History of Cancer
19th Century
19th century
UNITED KINGDOM
In the early 1800s, Scottish physician John Waldrop proposed that “glioma of the retina,” which typically appeared within the eyes of newborns and young children and was usually lethal, might be cured via early removal of affected organs.
1829
FRANCE
Gynecologist Joseph Recamier described the invasion of the bloodstream by cancer cells, coining the term metastasis, which came to mean the distant spread of cancer from its primary site to other places in the body.
1838
GERMANY
Pathologist Johannes Müller demonstrated that cancer is made up of cells and not lymph. His student, Rudolph Virchow (1821–1902), later proposed that chronic inflammation— the site of a wound that never heals— was the cause of cancer.
1842
ITALY
Domenico Antonio Rigoni-Stern undertook the first major statistical analysis of cancer incidence and mortality using 1760–1839 data from Verona. This showed that more women than men died from tumors, and that the most common female cancers were breast and uterine (each accounting for a third of total deaths).
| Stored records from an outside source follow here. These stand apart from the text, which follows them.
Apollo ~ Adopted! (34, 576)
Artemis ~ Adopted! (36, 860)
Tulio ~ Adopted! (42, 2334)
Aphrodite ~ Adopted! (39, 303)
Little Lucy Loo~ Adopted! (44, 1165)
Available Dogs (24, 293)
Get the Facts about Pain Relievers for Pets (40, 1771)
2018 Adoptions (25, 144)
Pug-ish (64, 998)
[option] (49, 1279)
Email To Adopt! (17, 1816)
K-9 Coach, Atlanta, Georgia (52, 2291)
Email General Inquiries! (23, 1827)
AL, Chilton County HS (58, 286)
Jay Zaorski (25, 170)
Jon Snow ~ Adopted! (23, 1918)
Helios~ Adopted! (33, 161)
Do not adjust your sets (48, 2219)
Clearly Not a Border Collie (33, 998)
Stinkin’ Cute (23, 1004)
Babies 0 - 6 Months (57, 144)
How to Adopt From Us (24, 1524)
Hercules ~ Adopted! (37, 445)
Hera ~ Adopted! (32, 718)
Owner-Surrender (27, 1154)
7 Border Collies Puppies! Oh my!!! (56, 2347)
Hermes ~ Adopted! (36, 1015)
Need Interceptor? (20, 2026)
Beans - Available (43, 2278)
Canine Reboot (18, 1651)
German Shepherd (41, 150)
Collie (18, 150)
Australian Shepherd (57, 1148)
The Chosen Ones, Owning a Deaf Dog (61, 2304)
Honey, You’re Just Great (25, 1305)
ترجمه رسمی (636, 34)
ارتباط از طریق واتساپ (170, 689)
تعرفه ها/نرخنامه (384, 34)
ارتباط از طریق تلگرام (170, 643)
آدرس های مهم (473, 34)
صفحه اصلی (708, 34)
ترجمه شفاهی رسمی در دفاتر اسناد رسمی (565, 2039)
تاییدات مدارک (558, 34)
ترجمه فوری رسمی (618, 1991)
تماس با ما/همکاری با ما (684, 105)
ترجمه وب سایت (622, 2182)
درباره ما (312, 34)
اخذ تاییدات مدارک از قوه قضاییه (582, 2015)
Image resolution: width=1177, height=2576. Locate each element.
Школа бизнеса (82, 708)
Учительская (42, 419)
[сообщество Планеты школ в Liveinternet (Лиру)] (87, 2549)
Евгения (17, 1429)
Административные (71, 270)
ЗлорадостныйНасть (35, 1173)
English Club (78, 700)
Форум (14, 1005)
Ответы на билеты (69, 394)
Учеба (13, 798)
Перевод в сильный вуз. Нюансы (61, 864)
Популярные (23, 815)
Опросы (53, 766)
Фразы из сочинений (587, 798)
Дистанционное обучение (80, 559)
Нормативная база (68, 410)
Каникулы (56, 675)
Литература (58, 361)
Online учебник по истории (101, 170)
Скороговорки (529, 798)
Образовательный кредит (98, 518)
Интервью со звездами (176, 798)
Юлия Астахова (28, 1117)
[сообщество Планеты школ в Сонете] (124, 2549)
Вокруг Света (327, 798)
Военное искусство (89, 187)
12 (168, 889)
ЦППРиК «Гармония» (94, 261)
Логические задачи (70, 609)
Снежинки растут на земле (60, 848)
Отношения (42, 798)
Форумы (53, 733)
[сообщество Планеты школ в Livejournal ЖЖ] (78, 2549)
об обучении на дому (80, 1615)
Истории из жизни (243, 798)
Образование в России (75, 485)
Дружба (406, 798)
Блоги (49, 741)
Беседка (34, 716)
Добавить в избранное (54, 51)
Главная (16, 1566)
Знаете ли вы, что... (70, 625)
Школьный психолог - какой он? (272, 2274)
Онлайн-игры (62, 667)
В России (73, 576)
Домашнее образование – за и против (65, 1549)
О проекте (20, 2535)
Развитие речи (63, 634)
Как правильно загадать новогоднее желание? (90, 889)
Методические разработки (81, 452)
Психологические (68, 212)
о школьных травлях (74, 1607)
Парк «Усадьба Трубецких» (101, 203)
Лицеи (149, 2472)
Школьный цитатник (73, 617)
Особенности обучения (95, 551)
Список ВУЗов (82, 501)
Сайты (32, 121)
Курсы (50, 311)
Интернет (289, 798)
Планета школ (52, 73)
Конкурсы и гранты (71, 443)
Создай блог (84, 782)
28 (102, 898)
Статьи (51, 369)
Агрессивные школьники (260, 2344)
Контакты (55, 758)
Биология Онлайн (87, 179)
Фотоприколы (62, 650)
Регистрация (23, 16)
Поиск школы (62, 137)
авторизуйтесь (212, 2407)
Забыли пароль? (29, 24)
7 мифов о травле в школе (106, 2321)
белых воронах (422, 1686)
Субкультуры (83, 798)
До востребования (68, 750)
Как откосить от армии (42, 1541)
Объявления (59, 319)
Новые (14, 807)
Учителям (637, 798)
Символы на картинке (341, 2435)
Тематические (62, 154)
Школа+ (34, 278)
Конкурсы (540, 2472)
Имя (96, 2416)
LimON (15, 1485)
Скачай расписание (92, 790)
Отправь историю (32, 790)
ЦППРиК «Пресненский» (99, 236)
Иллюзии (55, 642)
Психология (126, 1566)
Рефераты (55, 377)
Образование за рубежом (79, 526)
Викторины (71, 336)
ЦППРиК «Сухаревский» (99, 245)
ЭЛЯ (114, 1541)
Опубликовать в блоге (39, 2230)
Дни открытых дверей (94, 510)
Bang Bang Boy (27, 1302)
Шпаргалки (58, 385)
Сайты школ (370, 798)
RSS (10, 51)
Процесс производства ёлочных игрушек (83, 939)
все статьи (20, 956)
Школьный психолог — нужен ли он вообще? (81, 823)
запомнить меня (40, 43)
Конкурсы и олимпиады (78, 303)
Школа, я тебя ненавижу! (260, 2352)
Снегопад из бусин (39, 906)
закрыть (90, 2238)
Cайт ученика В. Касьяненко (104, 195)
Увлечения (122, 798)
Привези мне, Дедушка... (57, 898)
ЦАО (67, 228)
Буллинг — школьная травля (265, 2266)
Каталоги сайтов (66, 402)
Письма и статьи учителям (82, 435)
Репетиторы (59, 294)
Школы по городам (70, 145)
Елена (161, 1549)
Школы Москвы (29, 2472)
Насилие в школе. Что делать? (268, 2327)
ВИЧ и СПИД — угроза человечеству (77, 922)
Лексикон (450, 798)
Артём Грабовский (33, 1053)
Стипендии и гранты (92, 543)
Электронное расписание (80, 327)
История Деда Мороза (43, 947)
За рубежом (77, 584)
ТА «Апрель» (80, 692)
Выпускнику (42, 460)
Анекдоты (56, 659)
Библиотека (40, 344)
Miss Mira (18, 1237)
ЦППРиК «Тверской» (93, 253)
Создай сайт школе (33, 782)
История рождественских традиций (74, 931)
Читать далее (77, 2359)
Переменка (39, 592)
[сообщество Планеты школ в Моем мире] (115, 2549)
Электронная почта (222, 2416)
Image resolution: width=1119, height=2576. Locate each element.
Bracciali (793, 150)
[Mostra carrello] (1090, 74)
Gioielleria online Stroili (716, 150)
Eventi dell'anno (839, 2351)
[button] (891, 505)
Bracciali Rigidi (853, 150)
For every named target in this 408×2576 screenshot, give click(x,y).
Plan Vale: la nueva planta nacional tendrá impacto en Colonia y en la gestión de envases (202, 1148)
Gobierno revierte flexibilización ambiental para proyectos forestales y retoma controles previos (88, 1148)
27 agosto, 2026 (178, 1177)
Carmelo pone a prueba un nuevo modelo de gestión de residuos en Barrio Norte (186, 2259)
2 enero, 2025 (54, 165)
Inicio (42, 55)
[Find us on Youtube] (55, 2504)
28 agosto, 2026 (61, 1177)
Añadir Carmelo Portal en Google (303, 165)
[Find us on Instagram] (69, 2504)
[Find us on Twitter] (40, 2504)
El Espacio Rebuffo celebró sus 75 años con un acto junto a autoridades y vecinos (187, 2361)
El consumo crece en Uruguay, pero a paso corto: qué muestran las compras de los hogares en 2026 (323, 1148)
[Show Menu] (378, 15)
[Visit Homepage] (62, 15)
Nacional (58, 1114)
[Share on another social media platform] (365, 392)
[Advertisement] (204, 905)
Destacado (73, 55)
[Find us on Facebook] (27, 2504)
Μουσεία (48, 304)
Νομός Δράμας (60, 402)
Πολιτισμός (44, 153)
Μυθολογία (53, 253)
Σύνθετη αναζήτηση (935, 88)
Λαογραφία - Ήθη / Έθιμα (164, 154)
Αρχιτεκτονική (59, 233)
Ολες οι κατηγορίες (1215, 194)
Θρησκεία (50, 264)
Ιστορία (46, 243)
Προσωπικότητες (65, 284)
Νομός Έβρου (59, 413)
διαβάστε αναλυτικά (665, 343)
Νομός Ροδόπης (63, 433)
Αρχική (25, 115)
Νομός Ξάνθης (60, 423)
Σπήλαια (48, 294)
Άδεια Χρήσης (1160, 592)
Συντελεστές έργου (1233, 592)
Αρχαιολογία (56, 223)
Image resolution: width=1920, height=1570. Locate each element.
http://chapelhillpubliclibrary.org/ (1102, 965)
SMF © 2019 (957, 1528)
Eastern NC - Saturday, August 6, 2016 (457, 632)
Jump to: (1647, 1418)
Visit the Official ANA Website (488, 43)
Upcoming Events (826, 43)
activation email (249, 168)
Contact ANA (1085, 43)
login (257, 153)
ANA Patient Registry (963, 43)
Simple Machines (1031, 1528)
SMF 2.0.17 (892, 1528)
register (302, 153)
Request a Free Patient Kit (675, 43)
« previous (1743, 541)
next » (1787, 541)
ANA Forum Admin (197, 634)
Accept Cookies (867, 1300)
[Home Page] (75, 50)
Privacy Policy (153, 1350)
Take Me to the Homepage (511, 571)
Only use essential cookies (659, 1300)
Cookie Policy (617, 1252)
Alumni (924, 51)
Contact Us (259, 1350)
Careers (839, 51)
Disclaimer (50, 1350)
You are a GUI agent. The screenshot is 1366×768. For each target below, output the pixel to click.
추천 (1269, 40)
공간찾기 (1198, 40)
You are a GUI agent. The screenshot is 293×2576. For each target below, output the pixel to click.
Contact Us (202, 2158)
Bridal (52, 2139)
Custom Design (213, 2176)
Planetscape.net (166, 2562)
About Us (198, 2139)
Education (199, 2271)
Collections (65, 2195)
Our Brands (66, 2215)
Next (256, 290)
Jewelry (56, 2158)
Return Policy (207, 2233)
He found cancer death rates for both sexes were rising, and concluded that incidence of cancer increases with age, that cancer is found less in the country than in the city, and that unmarried people are more likely to contract the disease.
1845
UNITED KINGDOM
John Hughes Bennett, the Edinburgh physician, was the first to describe leukemia as an excessive proliferation of blood cells.
1851 – 1971
UNITED KINGDOM
Decennial reports linked cancer death to occupation and social class.
1880
Earlier invention of general anesthesia (chloroform, ether, nitrous oxide) became more wide- spread, making cancer surgery more acceptable.
1881
USA
First practical cigarette-making machine patented by James Bonsack. It could produce 120,000 cigarettes a day, each machine doing the work of 48 people. Production costs plummeted, and— with the invention of the safety match a few decades later— cigarette smoking began its explosive growth.
1886
BRAZIL
Hereditary basis for cancer first suggested after Professor Hilario de Gouvea of the Medical School in Rio de Janeiro reported a family with increased susceptibility to retinoblastoma.
1890s
USA
Professor William Stewart Halsted at Johns Hopkins University developed the radical mastectomy for breast cancer, removing breast, underlying muscles, and lymph nodes under the arm.
1895
GERMANY
Physicist Wilhelm Konrad Roentgen (1845–1923) discovered x-rays, used in the diagnosis of cancer. Within a few years, this led to the use of radiation for cancer treatment.
1895
USA
Walter B. Cannon (1871–1945) was still a college student when he fed bismuth and barium mixtures to geese, outlining their gullets on an x-ray plate (the forerunner of the barium meal examination).
19th century
Invention and use of the modern microscope, which later helped identify cancer cells.
19th century
GERMANY
Rudolph Virchow (1821–1902), “the founder of cellular pathology,” also determined that all cells, including cancer cells, are derived from other cells. He was the first to coin the term “leukemia” and believed that chronic inflammation was the cause of cancer.
19th century
GERMANY
Surgeon Karl Thiersch showed that cancers metastasize through the spread of malignant cells.
19th century
UNITED KINGDOM
Surgeon Stephen Paget (1855–1926) first deduced that cancer cells spread to all organs of the body by the bloodstream, but only grow in the organ (“soil”) they find compatible. This laid the groundwork for the true understanding of metastasis.
19th century
UNITED KINGDOM
Dr. Thomas Beatson discovered that the breasts of rabbits stopped producing milk after he re- moved the ovaries. This control of one organ over another led Beatson to test what would happen if the ovaries were removed in patients suffering from advanced breast cancer, and he found that oophorectomy often resulted in improvement. He thus discovered the stimulating effect of estrogen on breast tumors long before the hormone was discovered. This work provided a foundation for the modern use of hormones and analogs (e.g. tamoxifen, taxol) for treatment and prevention of breast cancer.
Before 1900
Lung cancer was extremely rare; now it is one of the most common cancers.